I personally never learned to knit or crochet as a child because I am the only left-handed person on either side of the family tree.
My grandmother crocheted well and often, and she tried to teach me one time. She became so thoroughly frustrated with me using the "wrong hand" that she gave up, and I went through life untaught.
In January when my family decided to move to Carlsbad so I could take this job, we talked about all the things that would be different here. This is city life for us, and we were just amazed that we would be living where restaurants actually delivered hot food to your door. While we pondered all the mysteries of city life, I announced, "And I'm going to learn to knit!"
"What's that got to do with living in Carlsbad?" my oldest daughter asked one morning as we drove to the bus stop.
"Nothing," I said. "It's just that this is a new phase in our lives, and I'm making it one of my goals to learn to knit."

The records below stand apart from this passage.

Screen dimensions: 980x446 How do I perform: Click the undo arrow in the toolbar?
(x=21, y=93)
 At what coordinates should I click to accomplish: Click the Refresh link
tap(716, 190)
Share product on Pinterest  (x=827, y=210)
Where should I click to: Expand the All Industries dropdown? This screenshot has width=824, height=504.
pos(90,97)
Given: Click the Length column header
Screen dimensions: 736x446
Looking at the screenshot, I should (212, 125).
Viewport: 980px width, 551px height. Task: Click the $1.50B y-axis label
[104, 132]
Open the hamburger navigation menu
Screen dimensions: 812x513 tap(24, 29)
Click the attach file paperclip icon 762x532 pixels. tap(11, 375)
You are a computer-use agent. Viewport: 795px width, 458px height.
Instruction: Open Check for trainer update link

As we got settled in our new schools, workplaces and living space, and as I confronted the daily challenges of living in a new place, working in a new place, having my husband work in a new place and raising three kids —one toddling, one adolescing and one in-between, I felt more and more eager to learn to knit.
For the relaxation of it.
I guess I thought I'd stumble across some knitting group promoted in Little Argus or find a yarn store tucked away off Canyon Street that taught classes. No such luck.
For my birthday in July, at my specific request, my family bought me the book "Knitting for Dummies." I never had one of these books before, and I was very excited to get started.
I read the first chapter before I went out and let my husband buy me yarn and needles.
The next day during the baby's nap I got out the book with the visual aids, the needles and the yarn. I holed up in the bedroom for three hours.
At the end of that time I didn't have one stitch. Anywhere.
I'm a mom. I have a college degree. I am a role model for two impressionable girls. I refused to cry.